■ What is being asked: Reproduce the data below without any changes, from the very first line down to and including the line containing "Action: (x=214, y=601)".

■ Listed records:
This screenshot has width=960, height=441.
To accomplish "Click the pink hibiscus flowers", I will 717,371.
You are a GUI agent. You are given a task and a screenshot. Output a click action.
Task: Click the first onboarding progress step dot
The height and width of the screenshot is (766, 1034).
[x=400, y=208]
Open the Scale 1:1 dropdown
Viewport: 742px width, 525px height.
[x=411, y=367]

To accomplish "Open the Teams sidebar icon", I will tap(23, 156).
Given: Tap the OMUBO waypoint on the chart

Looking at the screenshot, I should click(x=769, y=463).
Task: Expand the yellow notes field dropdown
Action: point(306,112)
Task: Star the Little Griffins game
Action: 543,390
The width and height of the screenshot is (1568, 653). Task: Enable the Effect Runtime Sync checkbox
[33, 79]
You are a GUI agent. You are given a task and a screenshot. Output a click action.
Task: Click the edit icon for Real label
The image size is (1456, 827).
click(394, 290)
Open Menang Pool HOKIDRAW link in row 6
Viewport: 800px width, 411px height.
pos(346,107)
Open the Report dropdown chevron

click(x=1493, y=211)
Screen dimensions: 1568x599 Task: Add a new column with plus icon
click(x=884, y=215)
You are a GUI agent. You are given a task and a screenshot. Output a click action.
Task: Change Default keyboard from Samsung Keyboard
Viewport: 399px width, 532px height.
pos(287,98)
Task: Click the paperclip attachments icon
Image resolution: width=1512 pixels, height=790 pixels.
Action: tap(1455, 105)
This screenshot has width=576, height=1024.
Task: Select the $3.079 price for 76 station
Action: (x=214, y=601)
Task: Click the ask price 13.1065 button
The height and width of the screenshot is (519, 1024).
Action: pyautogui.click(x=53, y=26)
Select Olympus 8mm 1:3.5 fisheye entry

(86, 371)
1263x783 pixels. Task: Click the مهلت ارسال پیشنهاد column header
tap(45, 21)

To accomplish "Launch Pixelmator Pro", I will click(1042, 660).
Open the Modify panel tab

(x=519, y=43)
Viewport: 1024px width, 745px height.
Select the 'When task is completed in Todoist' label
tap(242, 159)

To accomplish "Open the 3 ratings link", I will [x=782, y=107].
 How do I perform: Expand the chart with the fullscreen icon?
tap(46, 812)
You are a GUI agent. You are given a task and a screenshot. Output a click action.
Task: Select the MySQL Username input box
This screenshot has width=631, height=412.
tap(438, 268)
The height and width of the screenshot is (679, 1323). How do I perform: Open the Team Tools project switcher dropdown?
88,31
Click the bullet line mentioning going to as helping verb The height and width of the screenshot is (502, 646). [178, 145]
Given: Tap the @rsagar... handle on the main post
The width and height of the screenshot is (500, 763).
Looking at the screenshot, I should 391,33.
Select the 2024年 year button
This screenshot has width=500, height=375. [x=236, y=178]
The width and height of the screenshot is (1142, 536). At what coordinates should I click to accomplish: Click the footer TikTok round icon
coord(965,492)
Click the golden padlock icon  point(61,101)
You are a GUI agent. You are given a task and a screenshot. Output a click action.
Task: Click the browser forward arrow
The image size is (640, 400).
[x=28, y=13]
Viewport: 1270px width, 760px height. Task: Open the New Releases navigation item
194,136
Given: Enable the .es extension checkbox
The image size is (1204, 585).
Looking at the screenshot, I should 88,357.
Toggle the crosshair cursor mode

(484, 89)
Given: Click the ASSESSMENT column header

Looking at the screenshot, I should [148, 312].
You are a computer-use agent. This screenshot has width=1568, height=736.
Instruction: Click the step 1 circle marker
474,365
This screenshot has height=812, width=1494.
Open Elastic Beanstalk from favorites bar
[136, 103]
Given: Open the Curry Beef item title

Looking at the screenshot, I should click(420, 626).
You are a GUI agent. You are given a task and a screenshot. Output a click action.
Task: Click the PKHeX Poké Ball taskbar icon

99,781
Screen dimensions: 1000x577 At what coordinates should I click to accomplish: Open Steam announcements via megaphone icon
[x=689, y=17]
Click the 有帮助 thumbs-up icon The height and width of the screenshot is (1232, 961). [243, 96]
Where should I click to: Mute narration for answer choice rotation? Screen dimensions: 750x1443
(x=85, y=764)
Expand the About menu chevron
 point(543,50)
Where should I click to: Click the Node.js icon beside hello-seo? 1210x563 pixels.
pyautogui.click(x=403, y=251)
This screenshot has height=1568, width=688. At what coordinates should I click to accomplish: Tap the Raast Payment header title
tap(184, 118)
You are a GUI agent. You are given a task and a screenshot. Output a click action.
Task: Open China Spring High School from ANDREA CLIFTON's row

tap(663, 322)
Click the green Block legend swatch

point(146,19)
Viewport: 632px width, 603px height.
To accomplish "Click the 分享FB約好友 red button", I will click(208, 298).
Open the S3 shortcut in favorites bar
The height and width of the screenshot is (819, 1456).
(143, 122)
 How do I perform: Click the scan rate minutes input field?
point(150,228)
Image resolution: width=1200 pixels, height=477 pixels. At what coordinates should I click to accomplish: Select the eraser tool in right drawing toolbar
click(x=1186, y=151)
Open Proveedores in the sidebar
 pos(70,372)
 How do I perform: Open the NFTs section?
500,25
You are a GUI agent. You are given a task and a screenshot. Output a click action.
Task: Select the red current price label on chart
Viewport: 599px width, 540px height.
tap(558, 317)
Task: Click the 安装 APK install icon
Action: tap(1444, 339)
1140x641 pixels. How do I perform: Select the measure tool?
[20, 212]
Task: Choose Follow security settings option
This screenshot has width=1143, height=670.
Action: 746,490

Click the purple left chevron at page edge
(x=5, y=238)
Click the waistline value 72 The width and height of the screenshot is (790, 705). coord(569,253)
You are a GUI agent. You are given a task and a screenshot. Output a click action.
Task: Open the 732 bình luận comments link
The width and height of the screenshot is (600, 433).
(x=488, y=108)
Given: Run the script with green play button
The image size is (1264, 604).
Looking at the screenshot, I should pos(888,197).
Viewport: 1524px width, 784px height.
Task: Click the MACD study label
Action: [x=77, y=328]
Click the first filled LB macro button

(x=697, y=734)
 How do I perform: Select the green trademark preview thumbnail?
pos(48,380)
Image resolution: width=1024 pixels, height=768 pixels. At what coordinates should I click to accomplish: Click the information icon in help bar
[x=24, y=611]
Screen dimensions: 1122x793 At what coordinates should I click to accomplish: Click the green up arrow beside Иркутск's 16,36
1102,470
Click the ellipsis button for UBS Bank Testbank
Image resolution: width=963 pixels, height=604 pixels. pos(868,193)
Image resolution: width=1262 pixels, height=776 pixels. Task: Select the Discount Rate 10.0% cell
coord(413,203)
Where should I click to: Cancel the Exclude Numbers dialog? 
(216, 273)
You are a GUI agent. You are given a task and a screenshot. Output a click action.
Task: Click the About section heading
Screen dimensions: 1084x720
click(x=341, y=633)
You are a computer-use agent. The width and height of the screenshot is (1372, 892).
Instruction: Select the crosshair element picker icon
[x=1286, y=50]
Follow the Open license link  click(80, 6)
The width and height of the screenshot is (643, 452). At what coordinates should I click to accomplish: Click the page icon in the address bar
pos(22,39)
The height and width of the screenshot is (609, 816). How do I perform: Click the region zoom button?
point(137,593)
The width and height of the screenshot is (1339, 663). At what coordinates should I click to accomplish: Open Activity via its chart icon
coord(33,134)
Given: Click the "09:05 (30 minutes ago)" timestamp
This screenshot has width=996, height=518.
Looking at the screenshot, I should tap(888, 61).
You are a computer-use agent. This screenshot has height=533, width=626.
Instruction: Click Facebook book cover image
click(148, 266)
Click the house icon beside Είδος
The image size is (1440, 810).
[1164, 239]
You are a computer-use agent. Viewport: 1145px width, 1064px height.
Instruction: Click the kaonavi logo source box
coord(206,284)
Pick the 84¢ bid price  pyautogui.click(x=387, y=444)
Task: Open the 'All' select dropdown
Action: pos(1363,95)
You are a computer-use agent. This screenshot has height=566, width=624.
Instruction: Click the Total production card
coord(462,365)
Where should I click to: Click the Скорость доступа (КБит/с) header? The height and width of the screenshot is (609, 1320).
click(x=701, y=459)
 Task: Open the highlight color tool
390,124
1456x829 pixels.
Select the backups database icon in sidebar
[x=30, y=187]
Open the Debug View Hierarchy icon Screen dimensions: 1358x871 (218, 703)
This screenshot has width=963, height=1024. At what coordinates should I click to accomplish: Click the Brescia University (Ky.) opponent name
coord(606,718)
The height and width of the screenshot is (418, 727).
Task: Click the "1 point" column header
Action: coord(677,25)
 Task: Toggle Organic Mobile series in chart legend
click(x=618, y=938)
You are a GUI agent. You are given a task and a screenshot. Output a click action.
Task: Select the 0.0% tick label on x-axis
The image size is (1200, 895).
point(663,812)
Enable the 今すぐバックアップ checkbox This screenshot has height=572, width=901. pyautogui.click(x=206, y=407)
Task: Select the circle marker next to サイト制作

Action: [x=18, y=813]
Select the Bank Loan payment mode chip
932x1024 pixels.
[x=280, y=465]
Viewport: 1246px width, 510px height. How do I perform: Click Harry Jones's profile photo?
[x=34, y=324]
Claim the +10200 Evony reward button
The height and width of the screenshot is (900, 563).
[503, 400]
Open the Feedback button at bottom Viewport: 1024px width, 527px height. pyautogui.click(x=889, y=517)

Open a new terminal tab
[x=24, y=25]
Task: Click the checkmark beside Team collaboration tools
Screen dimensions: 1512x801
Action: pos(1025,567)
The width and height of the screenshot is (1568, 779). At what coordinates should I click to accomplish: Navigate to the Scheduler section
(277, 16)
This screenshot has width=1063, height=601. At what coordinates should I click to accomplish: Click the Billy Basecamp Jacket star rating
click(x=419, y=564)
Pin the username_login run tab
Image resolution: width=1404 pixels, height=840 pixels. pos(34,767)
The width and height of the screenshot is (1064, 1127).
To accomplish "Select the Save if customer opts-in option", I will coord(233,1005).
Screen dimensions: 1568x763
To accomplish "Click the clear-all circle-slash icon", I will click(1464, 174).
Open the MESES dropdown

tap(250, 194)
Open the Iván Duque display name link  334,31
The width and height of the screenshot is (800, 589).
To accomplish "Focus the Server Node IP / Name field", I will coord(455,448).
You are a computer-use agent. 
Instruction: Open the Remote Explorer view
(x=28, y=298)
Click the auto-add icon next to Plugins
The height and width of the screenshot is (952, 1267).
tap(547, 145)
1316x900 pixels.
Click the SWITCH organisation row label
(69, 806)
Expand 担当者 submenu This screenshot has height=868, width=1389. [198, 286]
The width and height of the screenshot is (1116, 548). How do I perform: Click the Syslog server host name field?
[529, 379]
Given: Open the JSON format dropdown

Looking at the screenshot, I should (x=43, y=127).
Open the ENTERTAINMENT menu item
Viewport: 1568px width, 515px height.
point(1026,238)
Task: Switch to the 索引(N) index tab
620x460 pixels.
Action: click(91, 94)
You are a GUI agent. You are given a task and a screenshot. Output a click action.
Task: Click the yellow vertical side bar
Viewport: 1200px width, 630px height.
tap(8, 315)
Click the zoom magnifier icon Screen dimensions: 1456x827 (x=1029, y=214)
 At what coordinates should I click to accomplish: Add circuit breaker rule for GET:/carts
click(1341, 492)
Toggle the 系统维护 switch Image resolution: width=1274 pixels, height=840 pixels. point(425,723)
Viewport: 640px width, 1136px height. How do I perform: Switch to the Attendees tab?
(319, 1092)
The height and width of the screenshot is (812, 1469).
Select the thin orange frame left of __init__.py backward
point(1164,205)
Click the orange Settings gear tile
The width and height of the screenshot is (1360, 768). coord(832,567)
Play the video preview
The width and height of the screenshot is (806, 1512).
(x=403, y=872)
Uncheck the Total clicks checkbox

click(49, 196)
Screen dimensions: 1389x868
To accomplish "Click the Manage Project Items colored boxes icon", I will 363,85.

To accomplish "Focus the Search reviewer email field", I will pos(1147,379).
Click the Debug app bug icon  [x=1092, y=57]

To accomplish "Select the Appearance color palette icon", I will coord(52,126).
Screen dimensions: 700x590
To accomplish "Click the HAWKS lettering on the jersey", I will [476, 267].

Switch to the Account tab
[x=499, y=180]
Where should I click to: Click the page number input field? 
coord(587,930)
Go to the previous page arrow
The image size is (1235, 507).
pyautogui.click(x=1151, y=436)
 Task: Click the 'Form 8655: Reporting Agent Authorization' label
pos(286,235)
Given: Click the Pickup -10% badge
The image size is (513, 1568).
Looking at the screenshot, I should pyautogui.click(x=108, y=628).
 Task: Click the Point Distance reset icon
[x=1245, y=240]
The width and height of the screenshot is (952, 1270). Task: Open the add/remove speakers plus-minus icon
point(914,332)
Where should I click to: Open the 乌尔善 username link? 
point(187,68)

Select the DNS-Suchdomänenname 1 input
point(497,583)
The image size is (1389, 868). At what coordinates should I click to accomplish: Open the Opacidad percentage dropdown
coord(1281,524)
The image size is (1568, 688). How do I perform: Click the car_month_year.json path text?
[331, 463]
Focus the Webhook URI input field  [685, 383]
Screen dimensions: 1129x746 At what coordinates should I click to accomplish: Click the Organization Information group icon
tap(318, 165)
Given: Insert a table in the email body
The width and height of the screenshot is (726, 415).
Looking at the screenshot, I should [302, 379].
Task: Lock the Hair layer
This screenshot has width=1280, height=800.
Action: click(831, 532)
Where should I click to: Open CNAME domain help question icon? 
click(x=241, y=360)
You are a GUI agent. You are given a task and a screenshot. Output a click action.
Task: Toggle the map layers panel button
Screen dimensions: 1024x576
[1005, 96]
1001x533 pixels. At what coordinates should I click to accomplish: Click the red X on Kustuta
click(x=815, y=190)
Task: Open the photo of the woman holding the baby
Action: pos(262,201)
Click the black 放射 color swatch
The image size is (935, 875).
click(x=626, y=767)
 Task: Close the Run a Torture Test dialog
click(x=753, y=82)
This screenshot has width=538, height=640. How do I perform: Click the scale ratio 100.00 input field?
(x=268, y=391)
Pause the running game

■ Output:
This screenshot has width=960, height=441.
To accomplish "Click the pink hibiscus flowers", I will 717,371.
You are a GUI agent. You are given a task and a screenshot. Output a click action.
Task: Click the first onboarding progress step dot
The height and width of the screenshot is (766, 1034).
[x=400, y=208]
Open the Scale 1:1 dropdown
Viewport: 742px width, 525px height.
[x=411, y=367]

To accomplish "Open the Teams sidebar icon", I will tap(23, 156).
Given: Tap the OMUBO waypoint on the chart

Looking at the screenshot, I should click(x=769, y=463).
Task: Expand the yellow notes field dropdown
Action: point(306,112)
Task: Star the Little Griffins game
Action: 543,390
The width and height of the screenshot is (1568, 653). Task: Enable the Effect Runtime Sync checkbox
[33, 79]
You are a GUI agent. You are given a task and a screenshot. Output a click action.
Task: Click the edit icon for Real label
The image size is (1456, 827).
click(394, 290)
Open Menang Pool HOKIDRAW link in row 6
Viewport: 800px width, 411px height.
pos(346,107)
Open the Report dropdown chevron

click(x=1493, y=211)
Screen dimensions: 1568x599 Task: Add a new column with plus icon
click(x=884, y=215)
You are a GUI agent. You are given a task and a screenshot. Output a click action.
Task: Change Default keyboard from Samsung Keyboard
Viewport: 399px width, 532px height.
pos(287,98)
Task: Click the paperclip attachments icon
Image resolution: width=1512 pixels, height=790 pixels.
Action: tap(1455, 105)
This screenshot has width=576, height=1024.
Task: Select the $3.079 price for 76 station
Action: (x=214, y=601)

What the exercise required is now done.